Could you restate all of the records exactly, leaving out the pictures?

[Records from a data collection]
--

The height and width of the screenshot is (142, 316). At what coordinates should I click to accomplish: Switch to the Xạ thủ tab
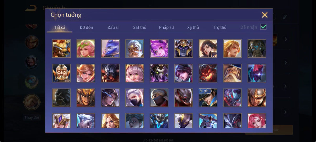pos(193,27)
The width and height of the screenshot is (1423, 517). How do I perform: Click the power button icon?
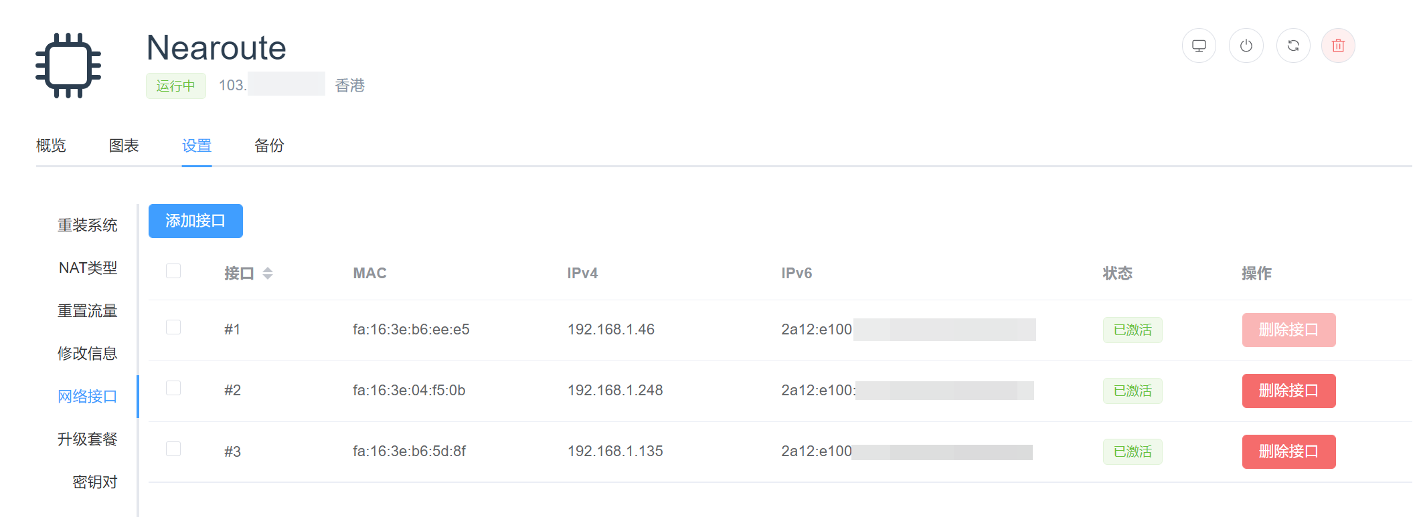coord(1246,45)
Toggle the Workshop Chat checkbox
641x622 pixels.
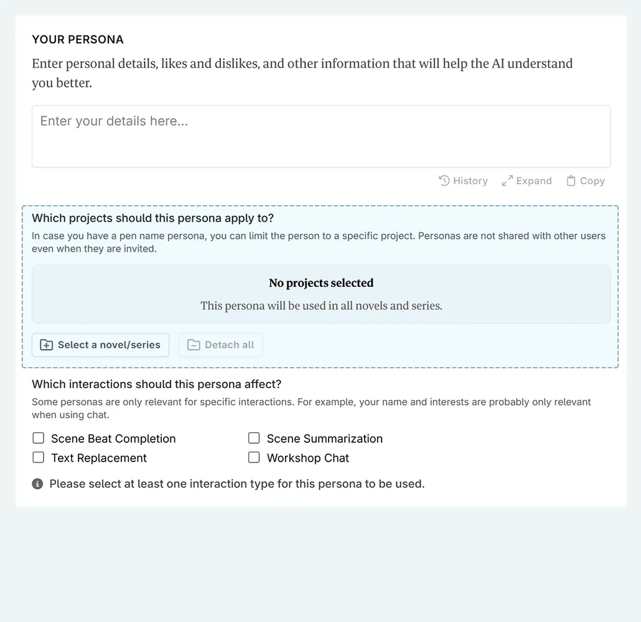click(x=254, y=458)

--

### Worked solution:
The height and width of the screenshot is (142, 316). At what coordinates should I click to accomplish: Switch to the Xạ thủ tab
pos(193,27)
The width and height of the screenshot is (1423, 517). How do I perform: Click the power button icon?
coord(1246,45)
Toggle the Workshop Chat checkbox
641x622 pixels.
click(x=254, y=458)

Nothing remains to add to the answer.